Two circumstances *require braces* instead of a belt:

1.Under a vest a belt protrudes ruining the smooth line, and 
2.With formalwear, braces are traditional.
​


----------



## a tailor (May 16, 2005)

*huh?*

a belt plus braces indicate a very insecure person.


----------



## Pr B (Jan 8, 2009)

*Security in the Nuclear Age*

In the olden days, we used to say: "Suspenders and a belt--that's security in the nuclear age!"


----------



## coonsanders (Oct 7, 2009)

hi guys...
thanks for the views reguarding suspenders espically andy..you really know your stuff..i am insecure about this topic though...

lenny


----------



## Dr. NS (Aug 25, 2009)

Okay... time for another confession again... I do wear my JEANS without a belt... they are also ripped and bleached as well!! I might even wear them backwards one of these days. After all, that is the whole fun part about wearing a jean.  But, even then I will never wear suspenders with my jeans unless it is Halloween and I'm dressing up as a kid.


----------



## GBR (Aug 10, 2005)

coonsanders said:


> hi
> im just curious which would be better blue jeans with or without a belt?thanks
> 
> lenny


Jeans should be worn with a belt. Suspenders and belts should never be worn at the same time - looks imbecilic.


----------



## flylot74 (Jul 26, 2007)

If I recall, jeans originally came without belt loops and braces were worn. I may be wrong on the date, but I believe it was in the late 20s that belt loops were added to jeans.

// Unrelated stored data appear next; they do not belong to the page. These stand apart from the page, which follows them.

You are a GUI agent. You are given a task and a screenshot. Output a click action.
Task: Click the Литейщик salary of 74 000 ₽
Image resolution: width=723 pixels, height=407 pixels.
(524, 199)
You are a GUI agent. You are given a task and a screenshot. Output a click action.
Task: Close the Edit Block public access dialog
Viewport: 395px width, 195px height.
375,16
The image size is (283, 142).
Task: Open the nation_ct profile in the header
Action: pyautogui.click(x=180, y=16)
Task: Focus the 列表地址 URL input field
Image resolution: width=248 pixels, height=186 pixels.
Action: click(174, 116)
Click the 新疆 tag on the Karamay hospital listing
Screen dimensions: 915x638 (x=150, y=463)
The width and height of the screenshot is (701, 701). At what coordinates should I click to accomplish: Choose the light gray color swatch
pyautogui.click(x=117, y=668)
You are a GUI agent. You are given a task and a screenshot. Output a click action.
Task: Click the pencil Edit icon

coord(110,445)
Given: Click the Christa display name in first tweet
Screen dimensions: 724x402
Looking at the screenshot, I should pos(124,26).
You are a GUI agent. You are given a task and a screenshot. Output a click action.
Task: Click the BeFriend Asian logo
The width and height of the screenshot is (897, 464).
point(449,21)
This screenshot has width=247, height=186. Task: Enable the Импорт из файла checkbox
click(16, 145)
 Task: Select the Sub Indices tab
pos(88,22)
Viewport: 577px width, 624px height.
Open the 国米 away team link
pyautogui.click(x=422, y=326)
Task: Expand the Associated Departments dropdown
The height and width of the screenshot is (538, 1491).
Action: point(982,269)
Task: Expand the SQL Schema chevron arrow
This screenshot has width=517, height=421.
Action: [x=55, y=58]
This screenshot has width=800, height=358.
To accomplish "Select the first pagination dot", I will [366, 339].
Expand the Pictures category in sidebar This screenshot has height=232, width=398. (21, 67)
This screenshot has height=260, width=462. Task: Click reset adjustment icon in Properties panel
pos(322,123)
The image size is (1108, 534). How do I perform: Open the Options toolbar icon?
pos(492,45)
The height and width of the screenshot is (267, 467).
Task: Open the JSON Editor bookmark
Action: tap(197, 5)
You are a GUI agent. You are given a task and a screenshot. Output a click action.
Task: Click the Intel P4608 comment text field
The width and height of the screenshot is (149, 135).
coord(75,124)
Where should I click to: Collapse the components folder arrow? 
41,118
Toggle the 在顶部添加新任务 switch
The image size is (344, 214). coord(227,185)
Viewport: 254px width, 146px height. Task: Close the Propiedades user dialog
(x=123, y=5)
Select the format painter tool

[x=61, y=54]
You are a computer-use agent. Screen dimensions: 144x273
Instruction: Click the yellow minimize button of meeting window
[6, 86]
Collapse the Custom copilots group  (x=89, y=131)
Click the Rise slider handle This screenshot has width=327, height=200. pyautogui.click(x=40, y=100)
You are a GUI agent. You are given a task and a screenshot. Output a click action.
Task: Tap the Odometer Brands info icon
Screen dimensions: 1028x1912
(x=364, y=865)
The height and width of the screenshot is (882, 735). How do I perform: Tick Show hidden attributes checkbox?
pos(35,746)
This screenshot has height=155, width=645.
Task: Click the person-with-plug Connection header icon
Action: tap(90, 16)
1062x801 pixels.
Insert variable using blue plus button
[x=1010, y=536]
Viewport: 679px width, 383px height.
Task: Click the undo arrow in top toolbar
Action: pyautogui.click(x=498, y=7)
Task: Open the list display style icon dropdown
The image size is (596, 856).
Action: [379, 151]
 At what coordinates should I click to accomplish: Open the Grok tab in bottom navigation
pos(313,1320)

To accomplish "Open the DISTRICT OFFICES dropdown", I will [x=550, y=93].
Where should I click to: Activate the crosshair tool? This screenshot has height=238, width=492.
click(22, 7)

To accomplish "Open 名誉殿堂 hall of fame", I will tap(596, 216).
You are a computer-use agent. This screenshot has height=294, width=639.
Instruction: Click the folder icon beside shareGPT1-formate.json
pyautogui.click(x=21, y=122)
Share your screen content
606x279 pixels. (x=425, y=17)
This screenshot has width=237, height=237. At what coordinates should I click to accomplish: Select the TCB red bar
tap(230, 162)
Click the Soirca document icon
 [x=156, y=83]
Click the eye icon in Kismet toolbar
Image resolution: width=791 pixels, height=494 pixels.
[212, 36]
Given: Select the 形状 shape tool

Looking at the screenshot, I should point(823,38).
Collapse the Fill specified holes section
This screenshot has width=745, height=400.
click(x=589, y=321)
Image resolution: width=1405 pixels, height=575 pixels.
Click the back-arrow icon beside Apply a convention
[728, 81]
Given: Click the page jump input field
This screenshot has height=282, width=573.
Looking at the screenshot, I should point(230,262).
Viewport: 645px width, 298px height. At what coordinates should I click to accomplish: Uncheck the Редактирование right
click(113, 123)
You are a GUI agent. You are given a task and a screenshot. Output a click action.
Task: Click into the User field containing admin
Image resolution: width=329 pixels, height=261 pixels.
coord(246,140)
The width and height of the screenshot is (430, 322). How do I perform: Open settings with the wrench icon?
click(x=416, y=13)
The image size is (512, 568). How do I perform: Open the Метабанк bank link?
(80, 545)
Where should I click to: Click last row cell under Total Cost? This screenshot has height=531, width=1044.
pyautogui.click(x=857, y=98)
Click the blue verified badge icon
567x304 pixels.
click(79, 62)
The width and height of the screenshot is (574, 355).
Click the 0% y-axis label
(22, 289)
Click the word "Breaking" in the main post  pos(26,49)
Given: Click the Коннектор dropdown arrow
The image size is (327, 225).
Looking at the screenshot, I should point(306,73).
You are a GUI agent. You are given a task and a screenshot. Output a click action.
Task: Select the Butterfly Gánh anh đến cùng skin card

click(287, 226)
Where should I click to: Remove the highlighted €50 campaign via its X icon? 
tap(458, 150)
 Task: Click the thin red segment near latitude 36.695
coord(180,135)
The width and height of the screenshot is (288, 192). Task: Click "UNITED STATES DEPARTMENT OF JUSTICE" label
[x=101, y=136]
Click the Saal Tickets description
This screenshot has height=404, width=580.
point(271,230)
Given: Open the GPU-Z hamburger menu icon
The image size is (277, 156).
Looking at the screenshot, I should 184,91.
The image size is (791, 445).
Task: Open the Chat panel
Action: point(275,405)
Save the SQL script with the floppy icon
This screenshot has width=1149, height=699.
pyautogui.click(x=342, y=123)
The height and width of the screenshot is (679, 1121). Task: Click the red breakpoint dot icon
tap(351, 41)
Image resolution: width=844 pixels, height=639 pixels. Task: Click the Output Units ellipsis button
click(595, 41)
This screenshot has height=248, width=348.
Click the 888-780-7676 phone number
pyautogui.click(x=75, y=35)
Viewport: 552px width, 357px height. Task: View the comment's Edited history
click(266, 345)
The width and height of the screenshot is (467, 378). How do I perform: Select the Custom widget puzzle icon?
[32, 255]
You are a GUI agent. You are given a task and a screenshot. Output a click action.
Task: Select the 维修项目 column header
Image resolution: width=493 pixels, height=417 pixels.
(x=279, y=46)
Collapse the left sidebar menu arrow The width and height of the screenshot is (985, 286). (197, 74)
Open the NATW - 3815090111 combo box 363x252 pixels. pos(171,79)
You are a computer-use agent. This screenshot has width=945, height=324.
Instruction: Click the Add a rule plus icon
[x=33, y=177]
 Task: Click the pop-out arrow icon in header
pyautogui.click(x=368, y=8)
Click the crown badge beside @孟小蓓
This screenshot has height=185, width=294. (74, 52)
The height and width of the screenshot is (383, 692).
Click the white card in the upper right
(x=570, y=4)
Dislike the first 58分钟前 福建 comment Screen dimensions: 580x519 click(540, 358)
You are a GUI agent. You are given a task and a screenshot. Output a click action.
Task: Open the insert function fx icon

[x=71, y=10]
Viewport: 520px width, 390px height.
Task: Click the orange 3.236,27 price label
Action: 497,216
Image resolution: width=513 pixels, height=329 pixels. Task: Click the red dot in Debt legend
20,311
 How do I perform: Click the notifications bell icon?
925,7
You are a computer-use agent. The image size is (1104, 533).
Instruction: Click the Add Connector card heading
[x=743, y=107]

Some research here is in order.


----------



## flylot74 (Jul 26, 2007)

Belt loops were added in 1922:


----------



## coonsanders (Oct 7, 2009)

hi

well a belt doesnt hold up my jeans very well...this is at the core of my problem....the jeans keep slipping down and i find myself having to keep
pulling them up..this is at the most tightest on the belt or the last hole
hole on the belt.my father has this same issue only he takes his pants to
a tailor who lets em out when he gains weight or goes the other way.its
very expensive for me...

lenny


----------



## AdamsSutherland (Jan 22, 2008)

Braces hold up your pants.
So do belts.

Pick one and do not mix and match.

Or buy pants that fit?


----------



## Kurt N (Feb 11, 2009)

Jeans are the one type of pants that call for clip-on suspenders instead of button-on. Make sure they're heavy-duty enough to hold up, both literally and visually, all that denim. Pick a color and pattern that's neither too bright and garish nor too refined-looking.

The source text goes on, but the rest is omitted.